Em resposta a Bolsonaro, o Supremo divulgou na noite de ontem uma dura nota, condenando a ofensiva do Palácio do Planalto. No texto, referendado por todos os ministros, o STF diz repudiar “o ato do Excelentíssimo Senhor Presidente da República, de oferecer denúncia contra um de seus integrantes por conta de decisões” em inquérito chancelado pelo plenário da Corte. “O Estado Democrático de Direito não tolera que um magistrado seja acusado por suas decisões, uma vez que devem ser questionadas nas vias recursais próprias, obedecido o devido processo legal’, diz a nota do STF.

No Supremo, os ministros trabalhavam para retomar o diálogo com o Planalto após apelos de Pacheco e do ministro da Casa Civil, Ciro Nogueira. Na última segunda-feira, por exemplo, o presidente da Corte, Luiz Fux, abriu a sessão de julgamento com um aceno à pacificação.

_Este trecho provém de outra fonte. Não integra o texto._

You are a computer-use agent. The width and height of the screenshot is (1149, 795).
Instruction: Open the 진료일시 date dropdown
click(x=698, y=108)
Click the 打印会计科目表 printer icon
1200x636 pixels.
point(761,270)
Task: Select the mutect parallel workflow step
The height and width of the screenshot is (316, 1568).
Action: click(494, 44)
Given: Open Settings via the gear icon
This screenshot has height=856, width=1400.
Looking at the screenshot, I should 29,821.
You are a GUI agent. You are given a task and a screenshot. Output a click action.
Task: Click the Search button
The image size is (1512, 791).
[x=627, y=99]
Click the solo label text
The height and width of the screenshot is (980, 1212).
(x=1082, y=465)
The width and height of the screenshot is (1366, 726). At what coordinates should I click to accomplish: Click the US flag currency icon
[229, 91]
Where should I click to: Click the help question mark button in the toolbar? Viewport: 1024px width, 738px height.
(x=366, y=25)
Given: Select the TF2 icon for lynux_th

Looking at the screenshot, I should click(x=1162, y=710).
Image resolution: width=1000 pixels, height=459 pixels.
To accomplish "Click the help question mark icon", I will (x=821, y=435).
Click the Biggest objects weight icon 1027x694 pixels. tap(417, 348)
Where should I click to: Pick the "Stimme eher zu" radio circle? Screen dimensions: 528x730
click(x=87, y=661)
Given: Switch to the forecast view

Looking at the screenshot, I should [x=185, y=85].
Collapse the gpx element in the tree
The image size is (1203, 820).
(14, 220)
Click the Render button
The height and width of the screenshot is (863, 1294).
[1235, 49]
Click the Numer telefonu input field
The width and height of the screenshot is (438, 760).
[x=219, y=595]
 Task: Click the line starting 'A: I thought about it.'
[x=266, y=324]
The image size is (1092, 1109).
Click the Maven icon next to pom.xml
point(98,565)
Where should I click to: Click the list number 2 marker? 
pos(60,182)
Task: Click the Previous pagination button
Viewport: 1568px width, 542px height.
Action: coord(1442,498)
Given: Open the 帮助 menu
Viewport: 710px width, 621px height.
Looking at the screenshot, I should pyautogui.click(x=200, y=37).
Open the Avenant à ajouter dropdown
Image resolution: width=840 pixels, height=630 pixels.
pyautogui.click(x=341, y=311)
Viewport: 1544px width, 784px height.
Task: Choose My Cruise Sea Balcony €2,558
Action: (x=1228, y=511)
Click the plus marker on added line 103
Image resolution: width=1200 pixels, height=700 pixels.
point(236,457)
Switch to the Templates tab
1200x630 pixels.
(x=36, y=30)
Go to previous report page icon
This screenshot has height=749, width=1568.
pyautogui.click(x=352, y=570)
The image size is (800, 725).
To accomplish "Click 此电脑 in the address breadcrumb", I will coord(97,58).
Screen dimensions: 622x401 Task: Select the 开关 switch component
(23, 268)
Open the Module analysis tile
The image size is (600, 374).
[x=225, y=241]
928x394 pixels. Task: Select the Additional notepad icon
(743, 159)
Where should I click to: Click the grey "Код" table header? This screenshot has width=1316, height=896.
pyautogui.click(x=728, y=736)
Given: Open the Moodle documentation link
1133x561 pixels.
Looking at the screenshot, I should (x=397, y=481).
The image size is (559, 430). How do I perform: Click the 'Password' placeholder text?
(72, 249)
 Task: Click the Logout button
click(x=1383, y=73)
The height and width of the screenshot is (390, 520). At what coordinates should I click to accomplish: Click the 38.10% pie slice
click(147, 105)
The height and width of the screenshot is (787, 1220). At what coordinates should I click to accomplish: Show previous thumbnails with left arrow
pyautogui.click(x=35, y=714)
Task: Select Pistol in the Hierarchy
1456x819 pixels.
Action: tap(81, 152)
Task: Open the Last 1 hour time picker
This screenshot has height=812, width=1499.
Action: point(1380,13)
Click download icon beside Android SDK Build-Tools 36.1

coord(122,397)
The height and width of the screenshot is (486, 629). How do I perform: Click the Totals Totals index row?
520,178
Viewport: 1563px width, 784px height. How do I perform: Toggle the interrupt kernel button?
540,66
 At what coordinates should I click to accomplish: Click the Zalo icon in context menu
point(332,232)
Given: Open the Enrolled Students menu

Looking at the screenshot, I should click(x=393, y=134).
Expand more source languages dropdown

No início do mês, ele tinha anunciado o cancelamento da reunião entre os três poderes, alegando que Bolsonaro não estaria disposto a conversar. O magistrado afirmou que os ataques contra Moraes e Barroso também atingiam os demais ministros da Corte. “Apesar do cancelamento da reunião, o diálogo entre os Poderes nunca foi interrompido. Como presidente do Supremo Tribunal Federal (STF), eu sigo dialogando com os representantes de todos os Poderes. Em relação a uma nova reunião, a questão será reavaliada”, disse Fux, naquela ocasião.

A escalada da crise começou com a polêmica do voto impresso porque Bolsonaro sempre achou que Barroso interferiu para derrubar a proposta na Câmara. Além disso, o presidente é alvo de vários inquéritos no STF, entre eles o das fake news, que também investiga aliados do presidente e um de seus filhos, o vereador Carlos Bolsonaro (Republicanos-RJ).

O Superior Tribunal de Justiça (STJ) emitiu nota em que expressa preocupação com o pedido de impeachment do ministro Alexandre de Moraes. “A convivência entre os Poderes exige aproximação e cooperação, atuando cada um nos limites de sua competência, obedecidos os preceitos estabelecidos em nossa Carta Magna”, afirma a nota do tribunal.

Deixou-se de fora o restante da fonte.